Opinion
December 2, 1987. Permission to Appeal Denied by Supreme Court February 29, 1988.
Appeal from the Circuit Court, Franklin County, Thomas A. Greer, Jr., J.
Robert S. Peters, Swafford, Peters O'Neal, Tullahoma, for plaintiffs/appellants.
Stephen M. Worsham, Robertson, Worsham, Moore Hedges, James H. Henry, Henry McCord, Tullahoma, for defendants/appellees.
OPINION
This appeal stems from the City of Tullahoma's decision to annex property located in Franklin County. Several Franklin County residents filed an action in the Circuit Court for Franklin County challenging the annexation of their property. The City of Tullahoma moved to dismiss on the basis that it could be sued only in the courts of Coffee County. The trial court agreed and dismissed the action. The contestants have appealed. We affirm the decision of the trial court.
I.
On September 23, 1985, the Board of Mayor and Aldermen of the City of Tullahoma enacted Ordinance No. 853 to annex property located in the Seventh Civil District of Franklin County. On October 22, 1985, eight Franklin County residents who owned part of the property to be annexed filed an action in the Circuit Court for Franklin County pursuant to Tenn. Code Ann. § 6-51-103 contesting the validity of Tullahoma's action. The city moved to dismiss the action on the ground that it could not be sued in Franklin County because it was a municipality whose seat of government was located in Coffee County.
While the city's motion to dismiss was pending, the trial court permitted thirty-six other owners of annexed property to intervene as defendants in support of Tullahoma's actions. Within a week, the City of Estill Springs, located in Franklin County, also sought to intervene pursuant to Tenn. Code Ann. § 6-51-110(f) to contest Tullahoma's annexation of the property. Tullahoma opposed Estill Springs' intervention.

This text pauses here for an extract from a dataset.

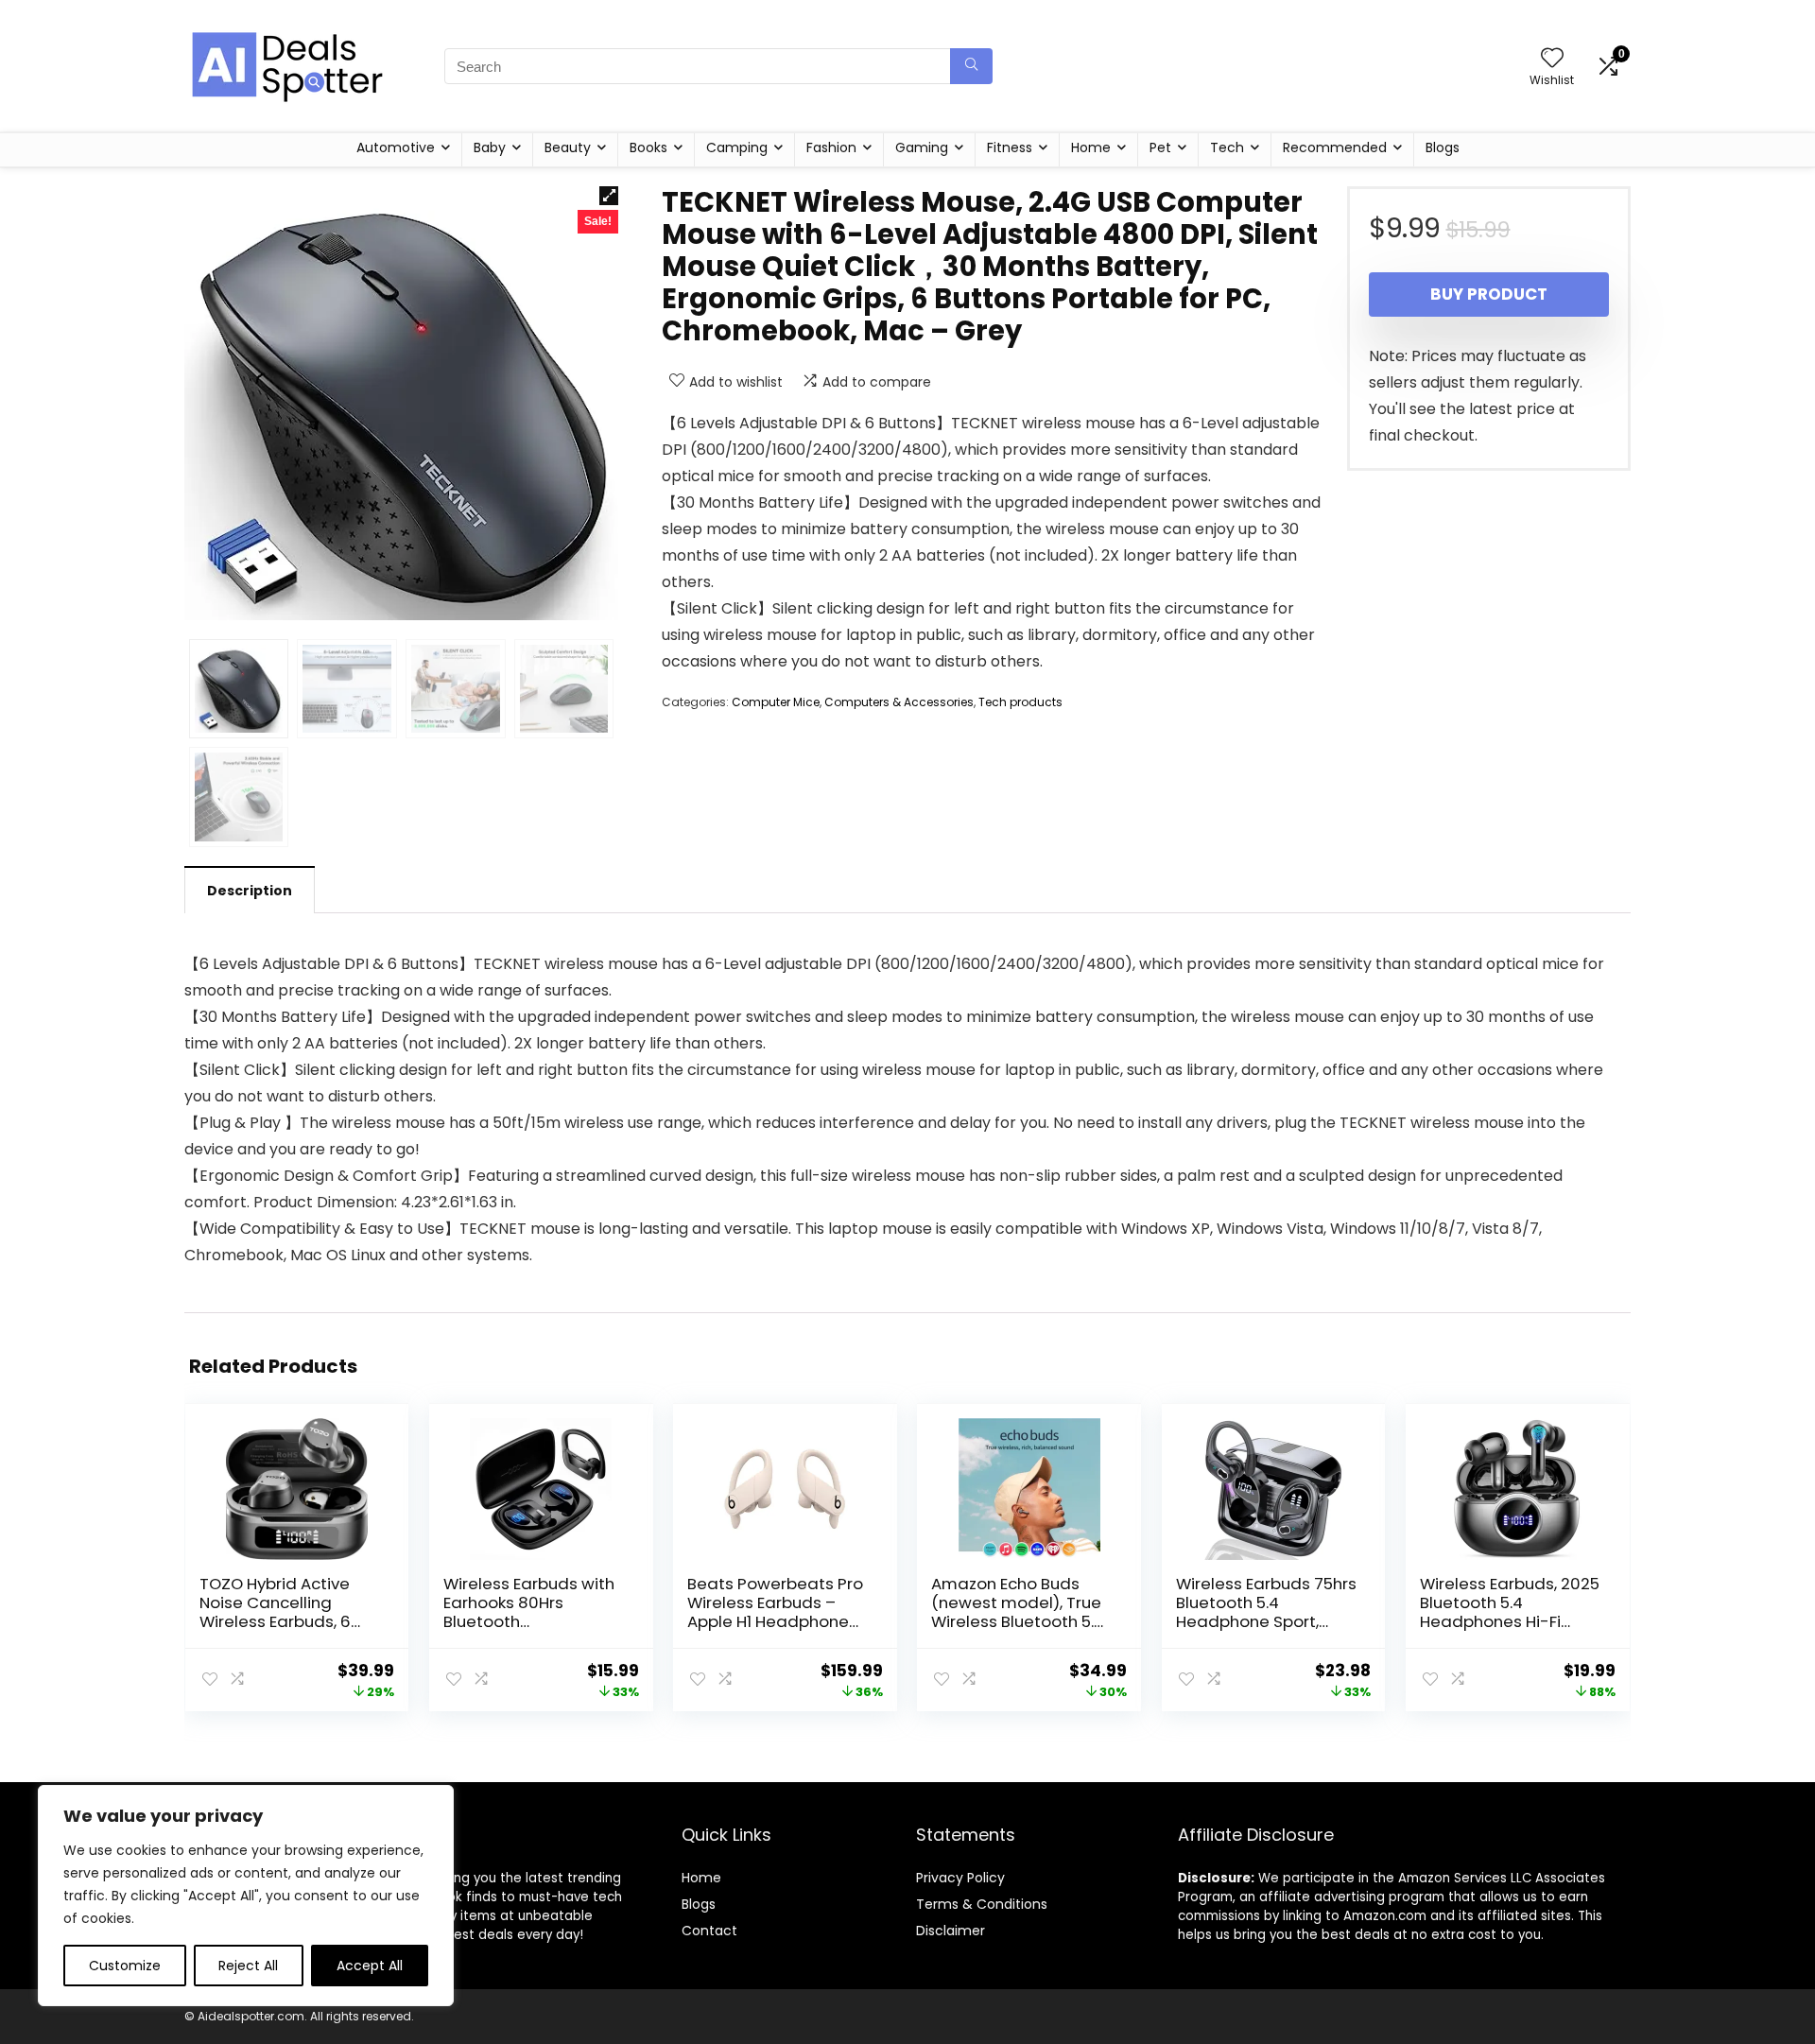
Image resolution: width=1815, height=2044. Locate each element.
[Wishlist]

On February 21, 1986, the trial court entered an order dismissing the individual property owners' Tenn. Code Ann. § 6-51-103 action "because of the lack of jurisdiction of the Court over the subject matter and over the Defendant City of Tullahoma." The trial court also denied Estill Springs' motion to intervene "because the Court is without jurisdiction over the intervening petitioner, such jurisdiction being vested by statute in the Chancery Court and further because of the lack of jurisdiction over the main action."
II.
The only issue presented for review is whether the individual Franklin County residents whose property was annexed by Tullahoma could contest the annexation in the courts of Franklin County. These residents assert that, like municipalities, they should have the right to contest an annexation in the courts of the County where the annexed property is located. This position misconstrues Tennessee's annexation statutes.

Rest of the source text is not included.